*The problem*
Take every line containing "width" out of the records.

*Data supplied*
== == ==

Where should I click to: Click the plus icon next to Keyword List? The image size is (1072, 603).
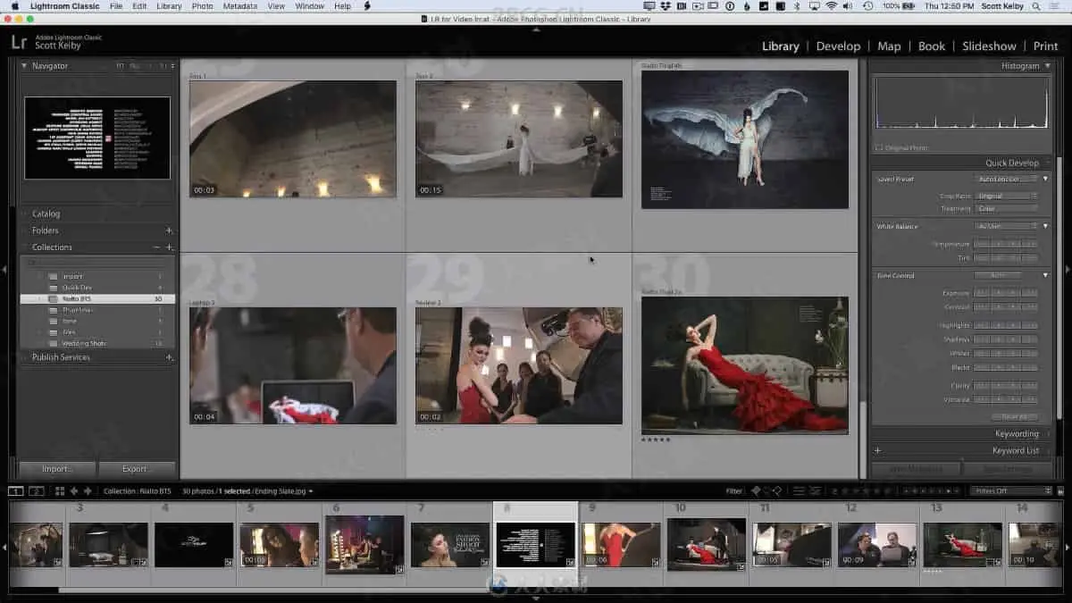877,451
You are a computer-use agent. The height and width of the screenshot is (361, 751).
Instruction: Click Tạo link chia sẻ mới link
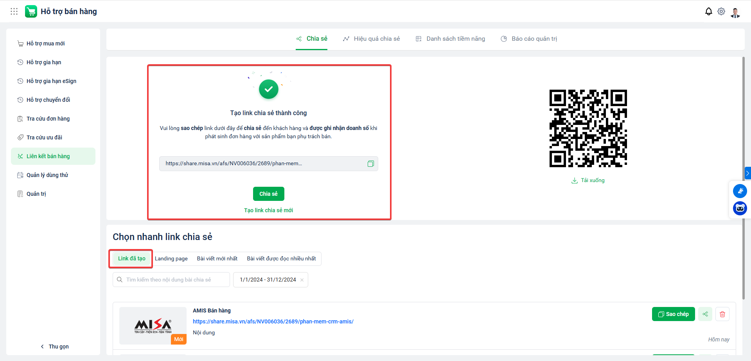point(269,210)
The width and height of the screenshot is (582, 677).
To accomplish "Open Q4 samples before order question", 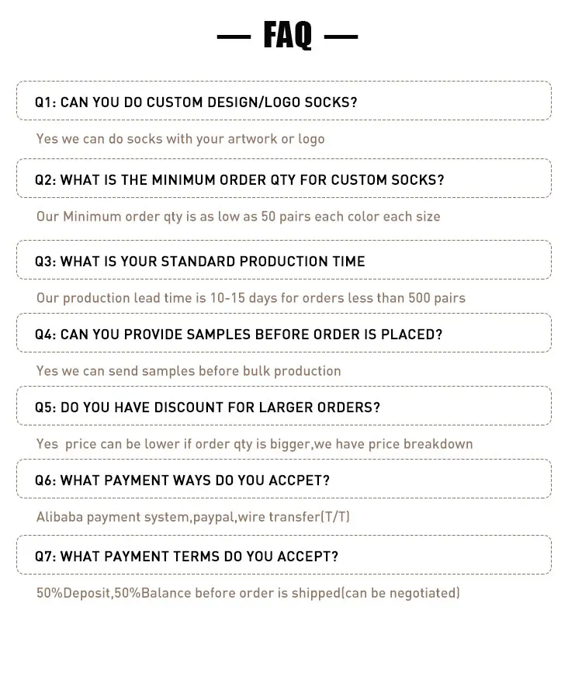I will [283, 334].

== == ==

*Response area*
You are a computer-use agent. The height and width of the screenshot is (361, 751).
The width and height of the screenshot is (582, 677).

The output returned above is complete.